Título
Educação e visibilidade: a construção de saberes na agenda local do município de Itaboraí
Após a Rio-92 e a mobilização da sociedade em torno do tema desenvolvimento sustentável, a questão que se colocava era como agir para realizá-lo para o século 21. A presente pesquisa é uma investigação sobre os avanços e limites da proposta de ação da Agenda 21 Itaboraí, a partir dos saberes sobre educação ambiental contidos nos documentos (Agendas 21 Global, Brasileira e Local) e produzidos pelas principais lideranças comunitárias. Entendemos que, na área socioambiental, o modo de inserção do Brasil na economia globalizada foi traduzido pela Agenda 21. Em 2007, seu fórum local foi incorporado ao programa de relacionamento do Comperj no município.

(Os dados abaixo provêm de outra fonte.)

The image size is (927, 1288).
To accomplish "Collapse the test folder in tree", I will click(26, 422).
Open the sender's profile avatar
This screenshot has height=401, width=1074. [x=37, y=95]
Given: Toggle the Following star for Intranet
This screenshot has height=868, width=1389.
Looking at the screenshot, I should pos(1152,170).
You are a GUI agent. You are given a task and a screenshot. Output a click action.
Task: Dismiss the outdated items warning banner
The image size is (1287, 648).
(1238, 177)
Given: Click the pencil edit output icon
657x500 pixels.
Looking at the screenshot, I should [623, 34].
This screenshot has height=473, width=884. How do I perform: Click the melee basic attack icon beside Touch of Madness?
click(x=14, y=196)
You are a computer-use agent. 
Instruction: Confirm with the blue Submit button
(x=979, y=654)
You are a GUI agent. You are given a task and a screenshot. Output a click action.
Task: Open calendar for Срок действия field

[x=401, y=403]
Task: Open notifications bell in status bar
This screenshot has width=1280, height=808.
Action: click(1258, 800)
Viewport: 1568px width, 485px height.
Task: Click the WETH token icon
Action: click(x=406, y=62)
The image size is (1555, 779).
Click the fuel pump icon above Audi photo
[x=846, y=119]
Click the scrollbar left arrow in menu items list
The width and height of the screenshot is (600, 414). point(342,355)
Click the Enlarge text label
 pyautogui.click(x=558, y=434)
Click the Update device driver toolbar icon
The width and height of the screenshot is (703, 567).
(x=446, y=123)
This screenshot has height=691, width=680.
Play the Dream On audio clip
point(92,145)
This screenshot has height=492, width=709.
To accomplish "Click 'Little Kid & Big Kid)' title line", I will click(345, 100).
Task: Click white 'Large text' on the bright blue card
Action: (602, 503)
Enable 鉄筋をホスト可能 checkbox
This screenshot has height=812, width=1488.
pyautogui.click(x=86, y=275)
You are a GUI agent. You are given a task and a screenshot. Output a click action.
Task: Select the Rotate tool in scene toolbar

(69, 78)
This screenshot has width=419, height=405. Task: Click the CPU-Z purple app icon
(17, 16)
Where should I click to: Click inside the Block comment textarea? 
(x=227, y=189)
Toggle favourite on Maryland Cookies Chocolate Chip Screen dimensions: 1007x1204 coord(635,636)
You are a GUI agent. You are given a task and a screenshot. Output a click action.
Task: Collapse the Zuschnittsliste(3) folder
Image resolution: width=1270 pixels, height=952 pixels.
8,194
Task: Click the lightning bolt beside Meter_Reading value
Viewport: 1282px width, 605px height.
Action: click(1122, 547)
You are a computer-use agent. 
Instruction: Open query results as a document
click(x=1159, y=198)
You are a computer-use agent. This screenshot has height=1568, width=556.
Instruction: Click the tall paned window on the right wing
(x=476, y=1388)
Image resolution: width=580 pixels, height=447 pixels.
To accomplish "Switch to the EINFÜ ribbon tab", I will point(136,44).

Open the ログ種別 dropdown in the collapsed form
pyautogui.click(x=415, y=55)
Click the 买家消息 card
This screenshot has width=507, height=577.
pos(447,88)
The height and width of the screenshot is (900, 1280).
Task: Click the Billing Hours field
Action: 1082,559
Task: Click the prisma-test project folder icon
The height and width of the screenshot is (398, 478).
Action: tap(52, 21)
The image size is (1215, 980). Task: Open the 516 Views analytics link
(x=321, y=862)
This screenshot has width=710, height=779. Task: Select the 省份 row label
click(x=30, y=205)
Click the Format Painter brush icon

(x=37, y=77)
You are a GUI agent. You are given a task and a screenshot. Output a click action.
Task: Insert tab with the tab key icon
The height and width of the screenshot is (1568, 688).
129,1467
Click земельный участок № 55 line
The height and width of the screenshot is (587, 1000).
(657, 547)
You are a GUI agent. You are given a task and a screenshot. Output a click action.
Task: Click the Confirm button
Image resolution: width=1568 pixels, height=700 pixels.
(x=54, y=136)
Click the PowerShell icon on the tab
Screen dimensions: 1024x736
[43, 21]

De acordo com nossa hipótese, compreendemos Agenda 21 como um espaço pedagógico não-formal pautado por premissas e metodologia de resolução de conflitos. A partir do referencial teórico-metodológico marxista, percebemos seu potencial educador para novas sociabilidades que utilizam como estratégia política a participação como condição para "harmonizar" crescimento econômico, proteção da natureza e justiça social. Esse movimento que representa um descolamento da perspectiva de totalidade, ou seja, dos determinantes das relações sociais, produz um processo de repolitização da política, a partir de novas práticas onde os conflitos podem ser supostamente contornados em processos de negociações com sujeitos cada vez mais isolados, setorizados. A presente pesquisa teve como objetivo identificar e conceituar os saberes produzidos pelo chamado terceiro setor (associações de moradores e ONGs). Tomamos como material empírico de análise, principalmente, as concepções de educação ambiental, participação política, consenso, conflitos, empoderamento, desenvolvimento sustentável. Buscamos também comparar as concepções construídas com aquelas propostas pela Educação Ambiental Crítica.